======== SELECTED PASSAGE ========
[OpenAFS] afsd dying on win2k

Rodney M Dyer rmdyer@uncc.edu
Tue, 29 Oct 2002 19:32:28 -0500


At 11:57 AM 10/29/2002 -0500, you wrote:
>On Tue, 29 Oct 2002, Rodney M Dyer wrote:
>
> >  From the looks of it, I don't think anything is going to be done about 
> the
> > problem since no one on the OpenAFS group cares anything about
> > Windoz...
>
>I don't think that's clear, but I can tell you I certainly don't have the
>time to care.

Just on the side, my colleagues and I think it's funny that you say 
this.  Are you paid as an OpenAFS help desk person?  You seem to have 
enough time to respond to just about everything that hits this list.  Do 
you ever have time for anything else?  ;)

I can only hope my sting was "mostly harmless", but it was intended to draw 
out comments on just what is going on in the group relative to Windows 
support.  Yes, I am VERY appreciative of the support I'm getting out of 
this list.  On at least a couple of occasions I've gotten good help.  I'm 
sorry if I offended anyone.  Believe me, the last time we had to get a very 
small problem debugged in the Transarc client, it ended up costing us a few 
thousand dollars to get fixed.

I'm glad to hear from Mr. Phil Moore at Morgan Stanley.  I'm glad to hear 
that someone is pony'ing up for support.  But, is the version that Morgan 
Stanley using available as open source?  Can anyone get a copy of it?  Is 
it a forked version of OpenAFS?  What is different about it?  How much 
would it cost us?

We've been in a real push now for over a year to get a single-sign-on 
system developed between our Windows/UNIX/Mac machines.  Using Kerberos V 
as the authentication mechanism and AFS as the filesystem, we've managed to 
glue everything together as a working unit.  It all works great except now 
we are having trouble weaning ourselves away from the kaserver.  Seems the 
Transarc/OpenAFS "klog.exe" can't be forwarded to the "fakeka"
======== INFORMATION SUPPLIED ========
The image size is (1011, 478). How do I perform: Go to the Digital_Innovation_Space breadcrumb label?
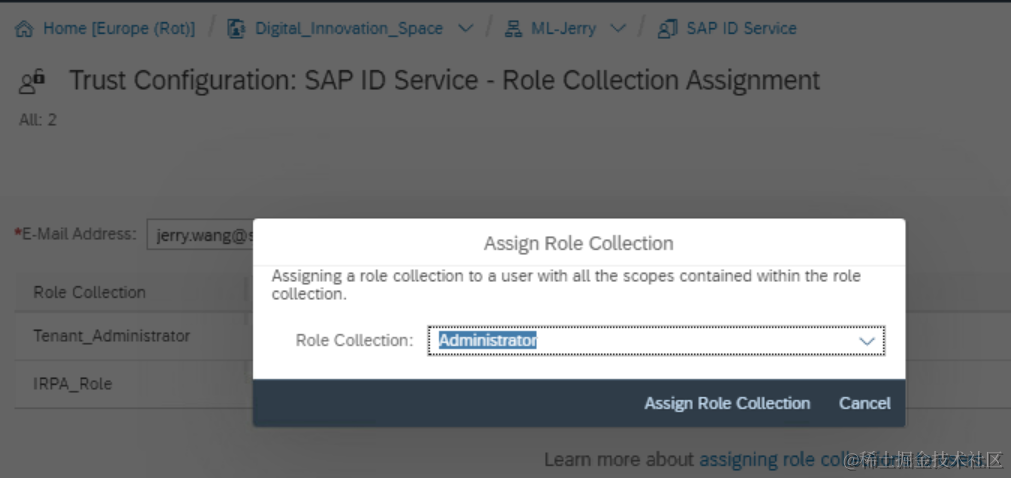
========
## TO DO
Write the next part of the OpenAFS mailing-list post, starting right after its final line. The data plays no part in this work.

## FINAL RESULT
daemon.  This wouldn't be a problem except that it is a real annoyance for 
our users to "kinit" then "aklog" at the command line by hand.  And, we're 
having problems with "aklog" behind a NAT router for some reason I can't 
fathom (yes, we've tried addressless tickets).

BTW, for anyone who cares, if you setup cross-realm authentication for an 
AD domain to a Kerberos V realm, you may have trouble with AD domain file 
share access.  This seems to be caused by a bug/feature/design flaw in the 
Kerberos V replay packet detection.  Microsoft and MIT are currently 
working the issue out.  We still need AD domain shares because we store 
files and databases there that AFS cannot support because it doesn't have 
complete record locking capability.

Rodney

>  I know a couple of people who probably care, but I'm not
>going to out them; They're welcome to comment themselves or not, and I
>have no idea if they can, or have the time, to look into this.
>
>I don't suppose anyone has an actual recipe for reproducing this, or is
>this one of those deals where someone should pray that their network is
>the same as yours?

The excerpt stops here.